DIRECTIVE:
Rewrite the lines below, changing every "screenshot" to "screen capture" and keeping everything else the same. Omit the pictures from your answer.

Text and element pointing records
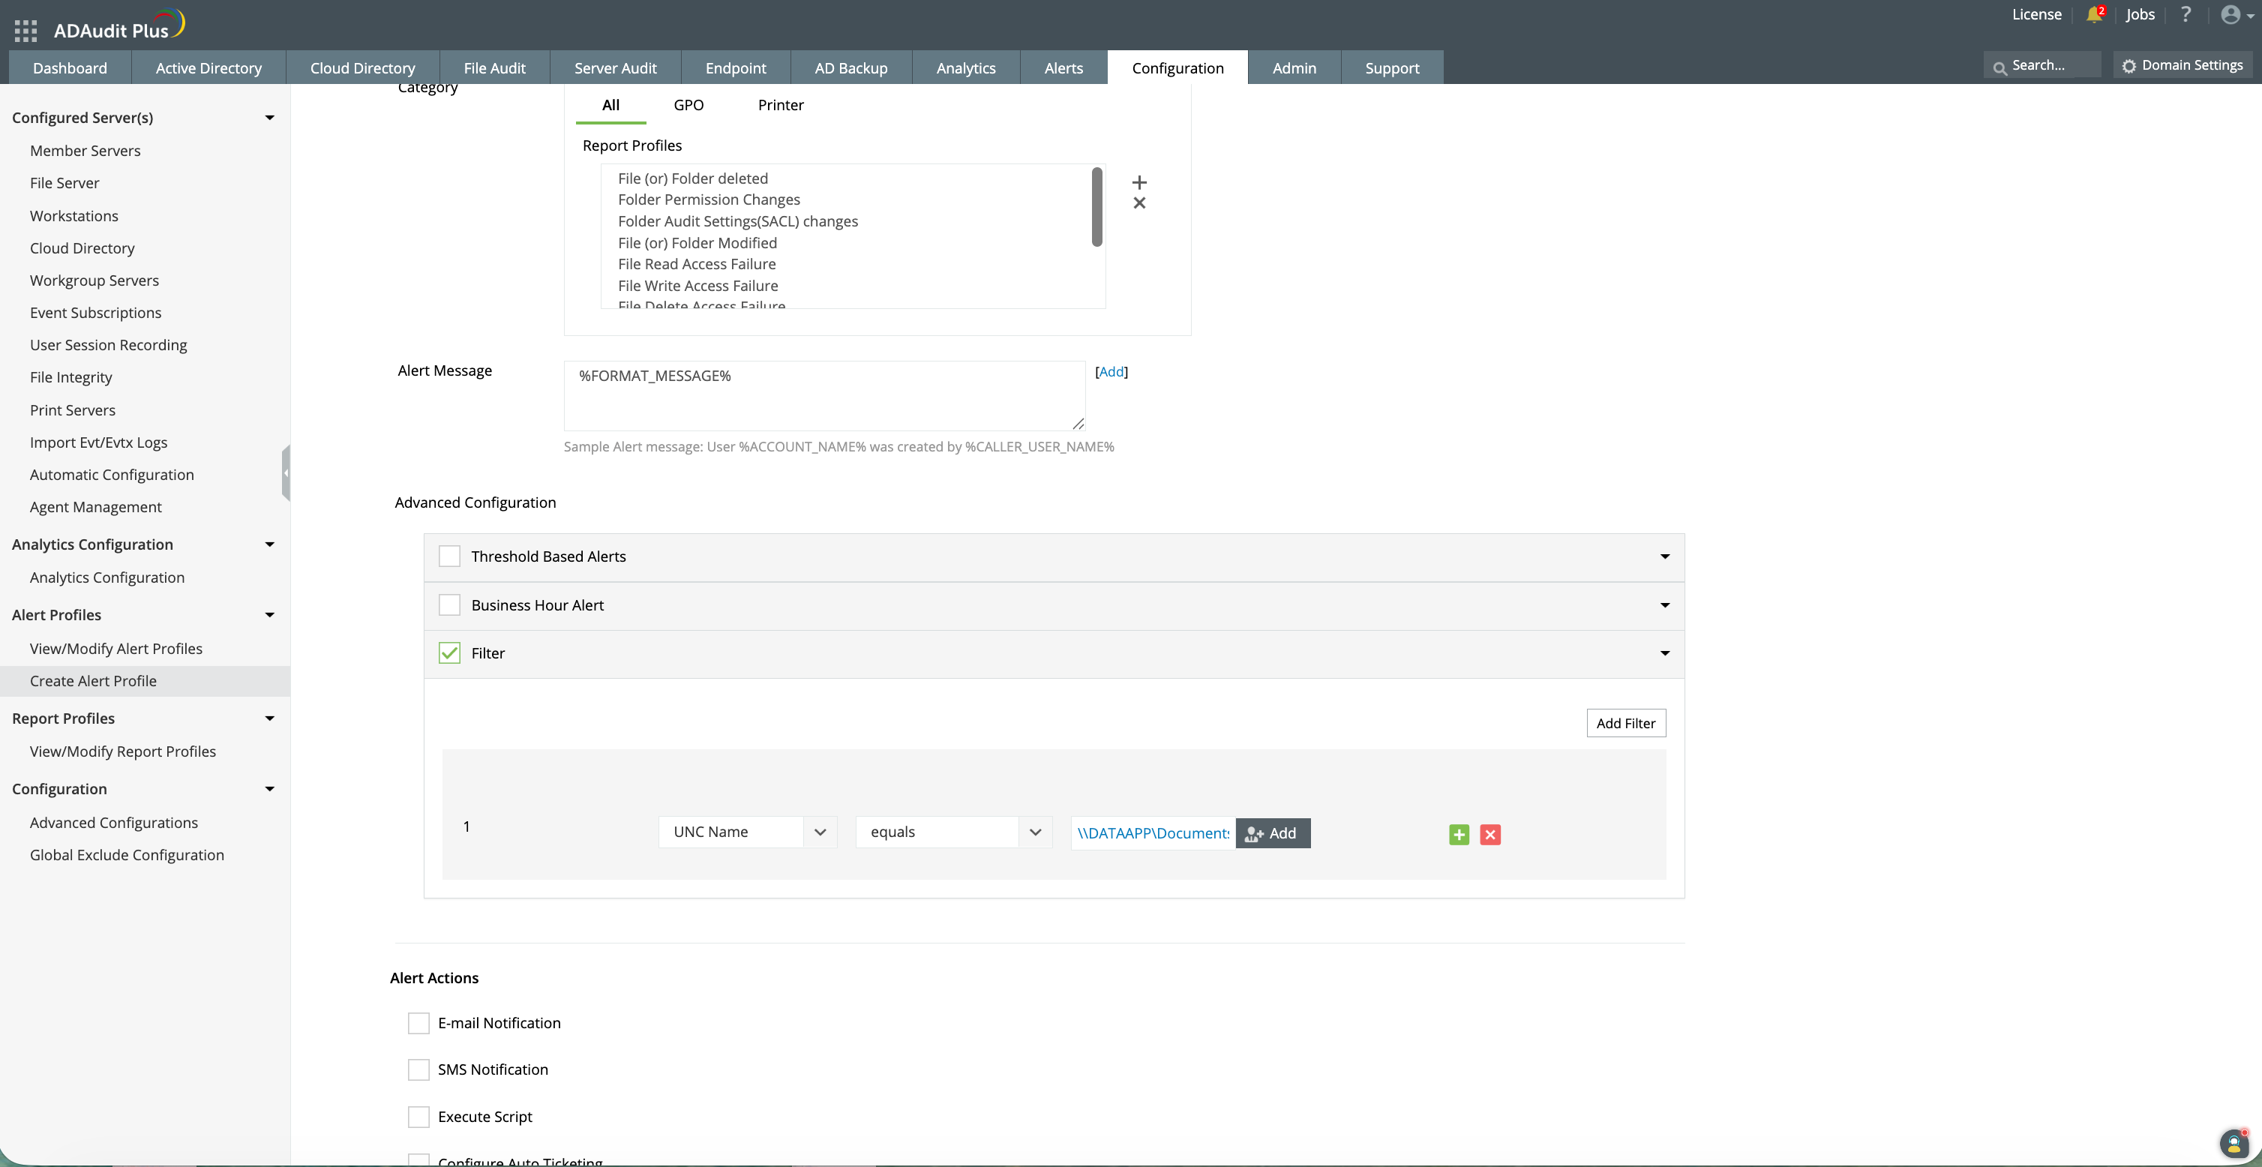Enable the Threshold Based Alerts checkbox
Image resolution: width=2262 pixels, height=1167 pixels.
coord(450,557)
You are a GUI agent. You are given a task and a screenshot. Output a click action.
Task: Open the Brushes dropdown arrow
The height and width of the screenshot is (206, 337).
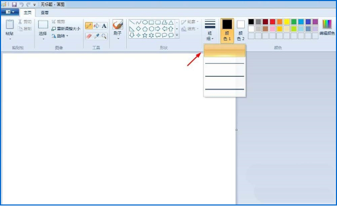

TASK ANSWER:
Enable the Threshold Based Alerts checkbox
Image resolution: width=2262 pixels, height=1167 pixels.
coord(450,557)
You are a GUI agent. You are given a task and a screen capture. Output a click action.
Task: Open the Brushes dropdown arrow
The height and width of the screen capture is (206, 337).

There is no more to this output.